I wonder if I can find some chicken of the woods mushrooms? They look like the tail of a turkey or chicken with the feathers spread all out.
And in the spring we will be again looking for the treasured morelles.

Saturday, September 6, 2008

Those cats wanted the Hokie Bird

I should have known there was trouble ahead. Just look at those giant panthers sitting and growling outside the gates to Bank of America Stadium. Not the sort of cat you'd want in your lap while watching TV.
I should have, perhaps, picked up on that omen.
Cats love to tear up birds, mostly just because they can and they love to play with anything rough.
Well, Hokie birds are no exception.
But it was a bunch of Pirates, not Panthers that
The Saturday that I visited the stadium, Virginia Tech, my school, managed to snatch defeat out of the jaws of victory when the Pirates of East Carolina University blocked a punt in the last minute of a game that it had been losing all day and ran the ball into the end zone for the winning touchdown.
27-22 and Tech drops out of the college rankings and the Hokie Bird leaves Charlotte with badly ruffled feathers.
This Saturday was better, as the Hokies beat Furman University's Purple Paladins 24-3.
Hokie bird flies high.

Friday, September 5, 2008

Fly fishing after the storm

The top photo shows where the fishing probably will be best this weekend, but all I can tell you about its location is that it is near a bridge. For the past two summers there has not been enough water to wet your knees when crossing, but there always seems to be some browns or rainbows lurking in the shadows, especially in the evenings.

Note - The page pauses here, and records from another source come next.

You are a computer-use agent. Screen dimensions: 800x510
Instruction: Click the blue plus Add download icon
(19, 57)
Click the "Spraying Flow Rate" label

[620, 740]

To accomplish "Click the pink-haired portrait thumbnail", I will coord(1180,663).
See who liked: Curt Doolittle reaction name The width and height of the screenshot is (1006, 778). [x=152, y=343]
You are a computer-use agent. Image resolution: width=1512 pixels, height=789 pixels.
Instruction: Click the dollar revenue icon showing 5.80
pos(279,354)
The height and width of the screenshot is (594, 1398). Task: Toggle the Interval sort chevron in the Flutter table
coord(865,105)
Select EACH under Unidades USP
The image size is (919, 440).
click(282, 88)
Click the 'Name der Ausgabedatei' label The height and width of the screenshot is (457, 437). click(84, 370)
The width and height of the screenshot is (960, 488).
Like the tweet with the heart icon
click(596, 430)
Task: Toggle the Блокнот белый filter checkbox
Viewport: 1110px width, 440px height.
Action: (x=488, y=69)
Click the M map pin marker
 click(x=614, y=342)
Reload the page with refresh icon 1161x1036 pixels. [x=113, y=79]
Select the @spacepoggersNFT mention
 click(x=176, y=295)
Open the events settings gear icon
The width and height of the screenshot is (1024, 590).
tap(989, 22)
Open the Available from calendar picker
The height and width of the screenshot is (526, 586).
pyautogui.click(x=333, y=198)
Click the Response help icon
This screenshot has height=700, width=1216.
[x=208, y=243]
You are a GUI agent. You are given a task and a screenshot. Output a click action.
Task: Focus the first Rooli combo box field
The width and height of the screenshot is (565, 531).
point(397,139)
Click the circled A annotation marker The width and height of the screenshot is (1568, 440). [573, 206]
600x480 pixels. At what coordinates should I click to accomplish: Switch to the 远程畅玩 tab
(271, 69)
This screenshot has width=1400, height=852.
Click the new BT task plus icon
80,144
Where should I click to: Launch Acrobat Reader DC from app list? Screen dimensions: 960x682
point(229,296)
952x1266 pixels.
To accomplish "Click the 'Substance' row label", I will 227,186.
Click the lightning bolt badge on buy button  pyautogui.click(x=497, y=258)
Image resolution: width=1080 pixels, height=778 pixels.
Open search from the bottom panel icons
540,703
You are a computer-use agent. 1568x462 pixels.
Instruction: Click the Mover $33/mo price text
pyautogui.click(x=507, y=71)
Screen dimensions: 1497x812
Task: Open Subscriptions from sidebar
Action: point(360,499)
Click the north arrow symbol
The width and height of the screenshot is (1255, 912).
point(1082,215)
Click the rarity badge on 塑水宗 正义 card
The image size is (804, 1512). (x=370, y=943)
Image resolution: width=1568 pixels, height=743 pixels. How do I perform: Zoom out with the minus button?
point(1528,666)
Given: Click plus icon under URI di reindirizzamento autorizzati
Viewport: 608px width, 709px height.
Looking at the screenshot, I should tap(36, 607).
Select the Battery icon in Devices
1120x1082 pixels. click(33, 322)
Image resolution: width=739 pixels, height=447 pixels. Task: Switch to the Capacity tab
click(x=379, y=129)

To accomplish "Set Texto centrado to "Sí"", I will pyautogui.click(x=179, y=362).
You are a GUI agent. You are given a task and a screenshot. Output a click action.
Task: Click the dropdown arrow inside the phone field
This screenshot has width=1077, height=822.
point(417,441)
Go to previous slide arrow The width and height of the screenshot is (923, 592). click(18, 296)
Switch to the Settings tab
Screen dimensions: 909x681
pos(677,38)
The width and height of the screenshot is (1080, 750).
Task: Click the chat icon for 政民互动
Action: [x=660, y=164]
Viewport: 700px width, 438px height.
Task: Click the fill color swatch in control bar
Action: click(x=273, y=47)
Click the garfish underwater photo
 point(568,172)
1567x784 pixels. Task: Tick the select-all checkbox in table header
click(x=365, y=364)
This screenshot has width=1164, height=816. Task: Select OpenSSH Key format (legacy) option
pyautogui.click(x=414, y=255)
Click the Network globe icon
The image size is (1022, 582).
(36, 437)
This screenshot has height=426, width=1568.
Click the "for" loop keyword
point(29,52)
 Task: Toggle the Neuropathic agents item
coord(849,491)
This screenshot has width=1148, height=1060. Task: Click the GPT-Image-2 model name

The bottom photo shows a typical Sunday afternoon crowd on the Catch and Release section of the Davidson River. Elbow to elbow, and with the right fly you will still catch big. fat trout.
I plan to pass by on the way home this weekend. I may stop. Or not.
The trout generally are larger on the Davidson, especially along the waters known as "The Trough," a section many try to avoid simply because of the crowds of hikers and gawkers and one or two anglers.
Nice to have some water again. Rip some lips.

Thursday, September 4, 2008

This guy is not fly fishing

I was both astonished and dismayed to find a young fellow fishing in the river just across the street from our cabin .... with worms.
Another sign the apocalypse is upon us.
There still is not much water there, and the trout are extra spooky, even after the rain last week.
I don't think the kid caught any. He was almost stepping on the fish, which may or may not be a new method in the mountains for catching trout...just stomp on 'em.

Anyway, I tried to get him interested in the SMOKY MOUNTAIN FLY CLUB that features up to date stream reports, adventure stories, photographs of beautiful fish and gorgeous mountain water, PLUS as FREE trout fly with each issue.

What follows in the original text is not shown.